AUFGABENSTELLUNG
Setze den Auszug über BeautifulSoup im Anschluss an seinen letzten Satz fort.

7.1.2. HTML-Dokument parsen und Inhalte extrahieren mit BeautifulSoup#

BeautifulSoup Dokumentation: https://beautiful-soup-4.readthedocs.io

Dokumentation speziell zu BeautifulSoup-Klassen: https://tedboy.github.io/bs4_doc/generated/bs4.html#classes

Die get()-Funktion hat den Body der HTTP-Response als String geliefert. Zwar könnten wir auch einen String durchsuchen, aber es wäre viel praktischer, wenn wir einfach die einzelnen HTML-Elemente als Attribute abrufen könnten, also genau so, wie wir den Statuscode, Header und Body der HTTP-Response einfach als Attribute eines Response-Objekts abrufen konnten. Genau dazu wurde das Paket BeautifulSoup entwickelt. Mit der folgenden Codezeile kann aus dem Body der HTTP-Response ein BeautifulSoup-Objekt erstellt werden, dessen Attribute gängige HTML-Elemente wie head, title und body sind:

# BeautifulSoup() nimmt den Body einer HTTP-Response als bytes-Objekt an
soup = BeautifulSoup(page.content, "html.parser")
type(soup)
bs4.BeautifulSoup

Was ist ein BeautifulSoup Objekt?

“The BeautifulSoup object represents the parsed document as a whole.”

QUELLENAUSZUG

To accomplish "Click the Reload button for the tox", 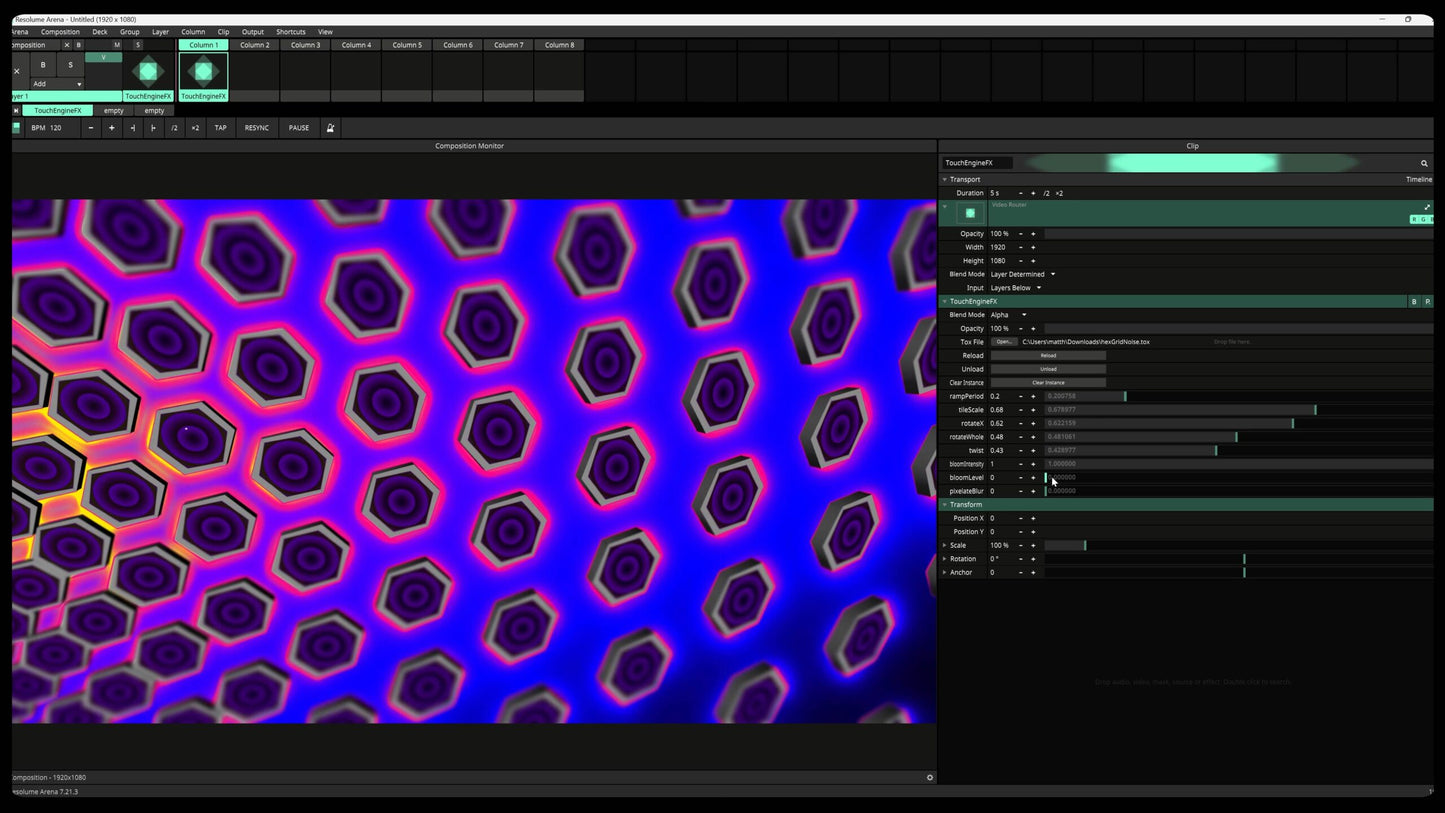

LÖSUNG
Quelle: https://beautiful-soup-4.readthedocs.io/en/latest/#beautifulsoup

Attribute des BeautifulSoup-Objekts abrufen:

# HTML-Element head
soup.head
<head>
<meta charset="utf-8"/>
<title>Quotes to Scrape</title>
<link href="/static/bootstrap.min.css" rel="stylesheet"/>
<link href="/static/main.css" rel="stylesheet"/>
</head>
# HTML-Element title
soup.title
<title>Quotes to Scrape</title>
# HTML-Element body
# Hier auskommentiert, da die Ausgabe sehr lang ist
# soup.body

Methoden des BeautifulSoup-Objekts aufrufen:

# .prettify() formatiert den body der HTTP-Response übersichtlich
# Hier auskommentiert, da die Ausgabe sehr lang ist
# print(soup.prettify())

Wie eingangs erläutert wollen wir die Zitate von der Seite scrapen. Wenn wir die Seite in den Chrome-Entwicklertools untersuchen, sehen wir, dass die Zitate in einem HTML span-Element liegen. Um die Zitate von der Seite zu extrahieren, müssen wir also zunächst die HTML-Elemente extrahieren, in denen sich die Zitate befinden:

# Erstes span-Element ausgeben lassen
soup.find("span")
<span class="text" itemprop="text">“The world as we have created it is a process of our thinking. It cannot be changed without changing our thinking.”</span>
# Alle span-Elemente ausgeben lassen
soup.find_all("span")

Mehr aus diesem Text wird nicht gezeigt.